# Problem statement:
Rewrite the listing, starting at the line containing "You are a computer-use" and ending at the end of the listing, as a two-column CSV with the headers instruction and location. Put its text and its answer each in one quoted field, turn line breaks into spaces, and leave the picture out.

# Entries shown:
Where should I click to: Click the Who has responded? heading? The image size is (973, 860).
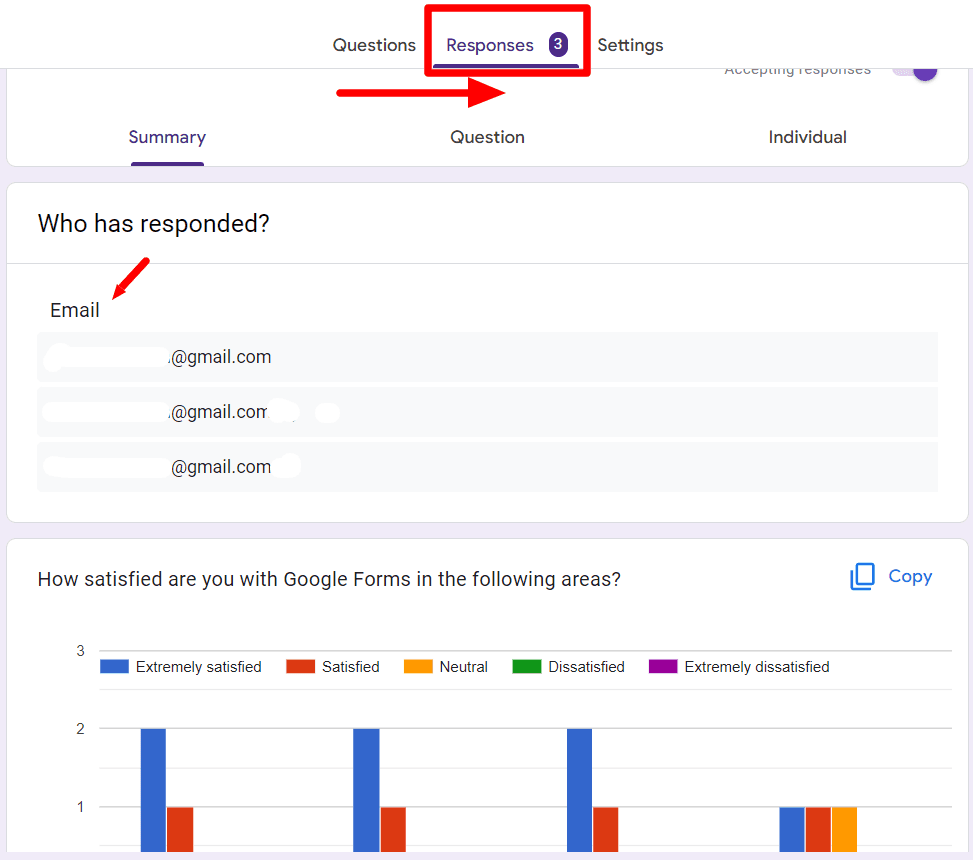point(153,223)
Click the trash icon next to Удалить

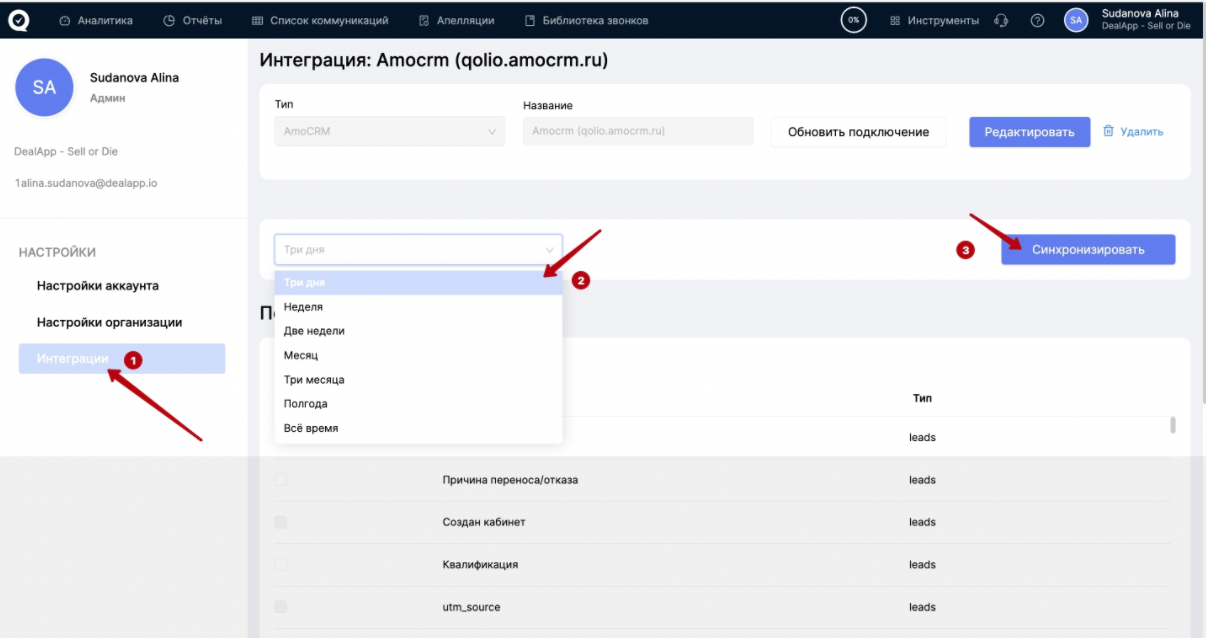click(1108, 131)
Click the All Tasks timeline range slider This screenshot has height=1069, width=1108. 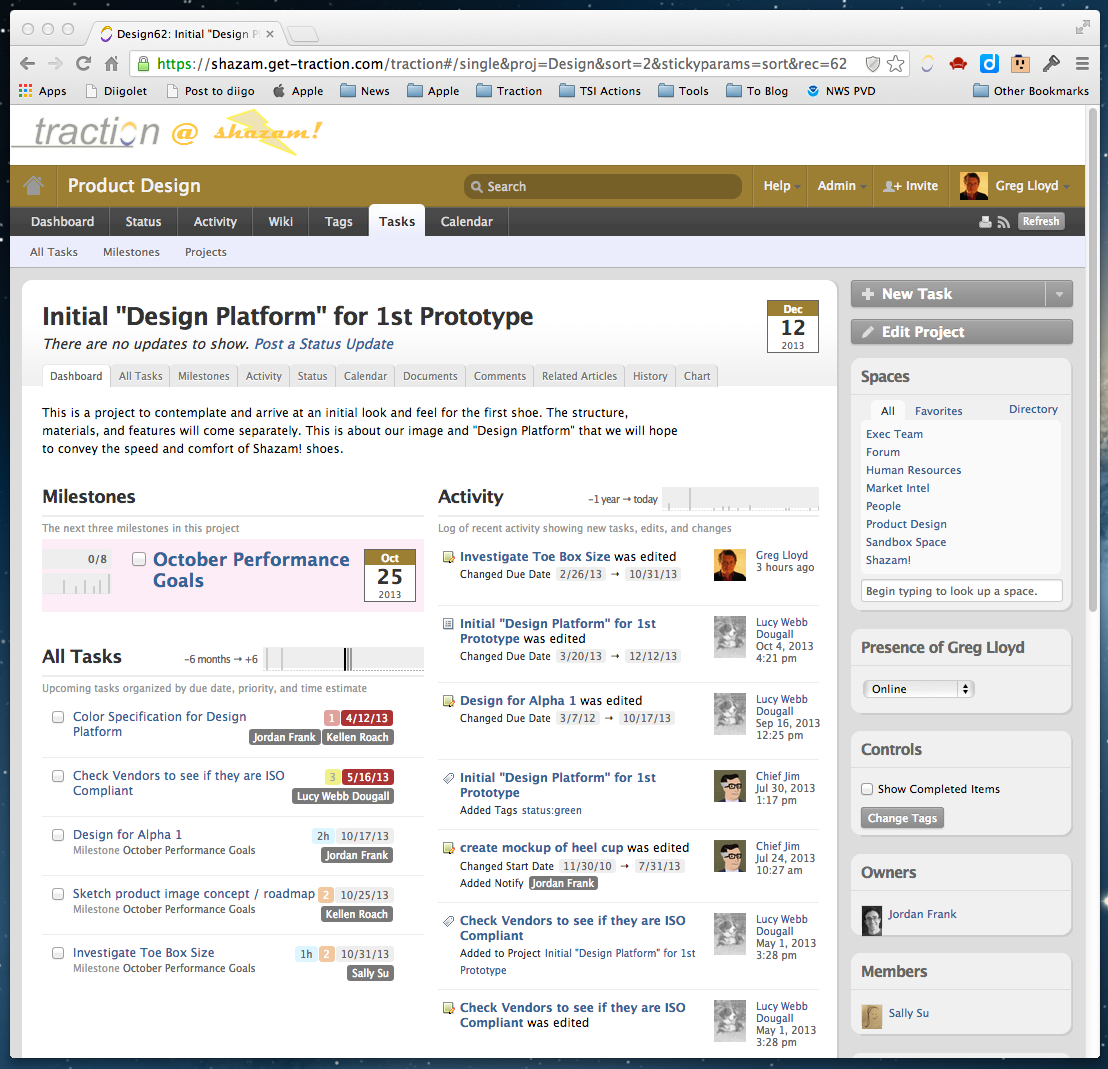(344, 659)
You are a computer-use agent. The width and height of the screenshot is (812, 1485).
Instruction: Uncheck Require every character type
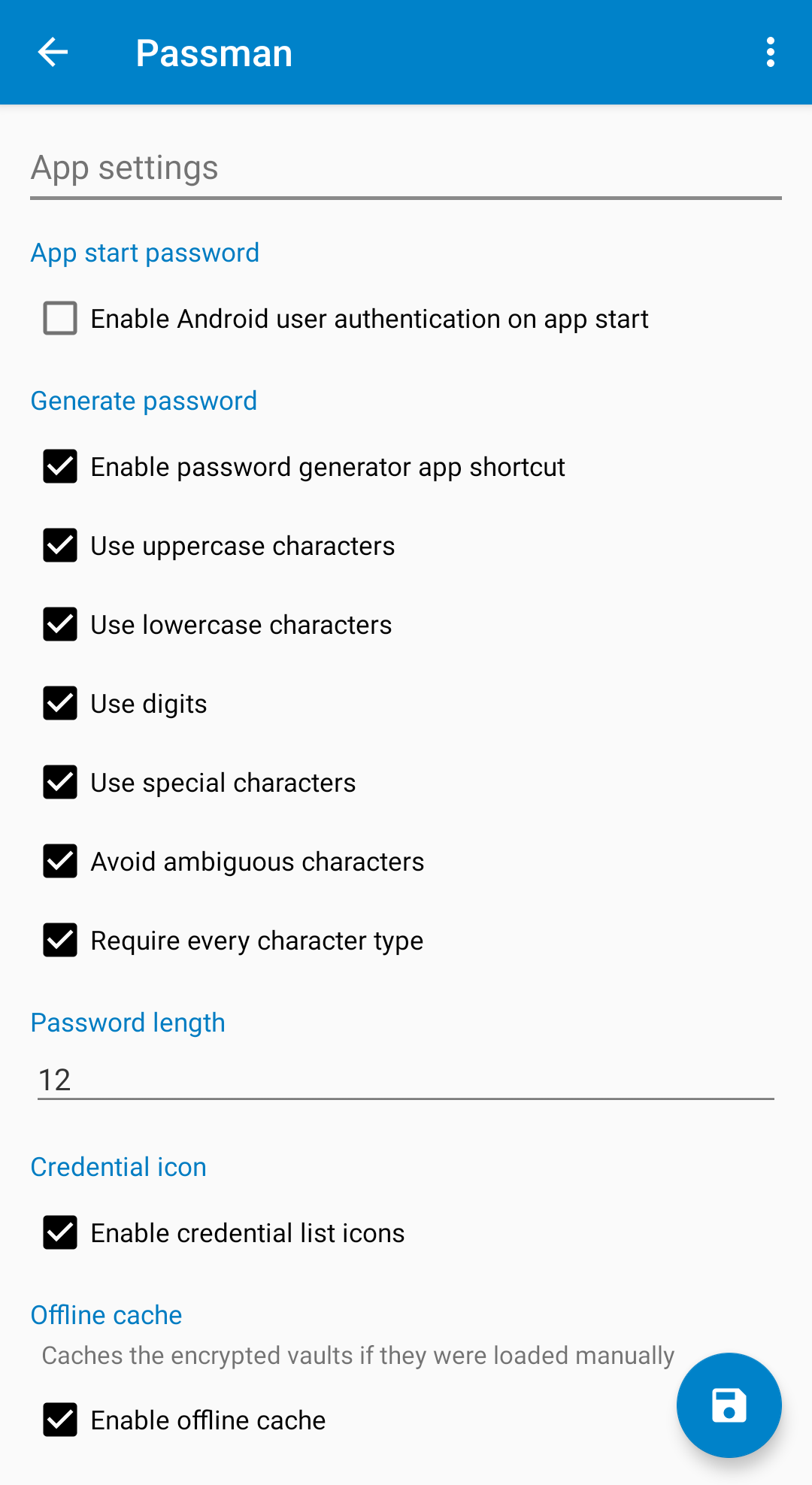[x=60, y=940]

# Result below:
instruction,location
"You are a computer-use agent. The width and height of the screenshot is (812, 1485). Instruction: Uncheck Require every character type","[x=60, y=940]"